In rodents, the small airway epithelium is not as extensively infected as it is in humans, and most virus replication occurs in Type 2 alveolar pneumocytes. More airway epithelium is involved if there are significant deficiencies of Type 1 IFN function either by removing inductive or effector pathways. For example, in mice with combined MyD88 and MAVS gene knockout, there is extensive infection and viral antigen accumulation in the bronchiolar epithelium (27). This finding suggests that the multiple mechanisms RSV employs to evade early Type I IFN responses are not fully effective in rodents and demonstrates that these models are missing a key determinant of RSV pathogenesis in humans.
The pathogenesis and severity of RSV disease in humans is highly variable, ranging from subclinical to fatal. While RSV infects all children, only 2-5% require hospitalization. Therefore, using a single strain of inbred mice or even small groups of outbred rodents is going to model a small fraction of the potential responses within a diverse human population. For example, BALB/c mice have been a popular model for studying RSV-induced immune responses. They make a highly dominant Kd-restricted CD8 response to an epitope in M2 (M282-90) (79) and an IAd-restricted CD4 response to an epitope in G (G184-198) (80). These responses utilize a relatively restricted TCR repertoire, Vβ8.2 (TRBV 13.2) (our unpublished data) and Vβ14 (81), respectively, and have distinctive phenotypic and functional profiles. The KdM282-90 response has an extreme effector phenotype, produces large quantities of IFN-γ, immunodominates other T-cell responses, and can produce immunopathology when present at high frequencies. The IAdG184-198 response produces IL-4 and IL-13 in addition to IFN-γ and is associated with allergic inflammation and airway hyperresponsiveness (82). Studying how the contribution of these two competing T-cell responses impacts RSV-mediated disease pathogenesis and influences airway physiology has been very informative. These studies have guided many of the current hypotheses about the basis for FI-RSV vaccine-enhanced illness and the mechanisms of RSV-induced airway hyperreactivity. However, the pathogenesis of hRSV in BALB/c mice, which is largely determined by the balance of these two distinctive T-cell responses, is not sufficient for anticipating the spectrum of clinical responses likely to occur in diverse human populations.

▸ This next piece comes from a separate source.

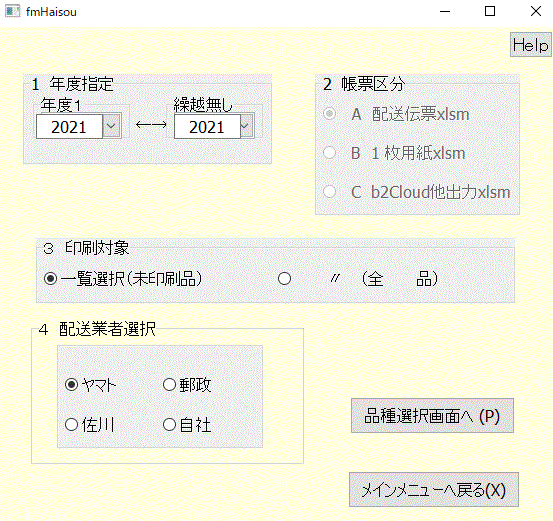This screenshot has width=553, height=521.
Task: Go to 品種選択画面へ (P)
Action: tap(432, 416)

Rodent models of RSV have value in understanding interaction of allergic inflammation and virus-induced immune responses and additional value for understanding how immune responses are coordinated and regulated. They have faithfully predicted the efficacy of passively administered antibody and antivirals developed for RSV. They can also provide some evidence of the patterns of immune responses that may be seen in the setting of prior immunization. They are useful for rank ordering the immunogenicity of vaccines. While rodent models of hRSV are useful for negative selection of vaccine candidates, they are limited in their ability to positively select and discriminate candidate vaccines going forward. For example, if a vaccine concept does not protect in a rodent model of hRSV, its efficacy would not be adequate for advancing into human studies. Likewise, if a vaccine candidate induced IL-4 production, eosinophilia, and other indications of Th2 response in rodent lungs post-challenge with RSV, its safety for use in seronegative neonates would be questioned. However, protection of rodents and lack of Th2 responses or enhanced disease in rodents does not guarantee that the vaccine will achieve efficacy and safety in human neonates. Therefore, rodent models should be part of the preclinical assessment of candidate RSV vaccines but need to be interpreted conservatively.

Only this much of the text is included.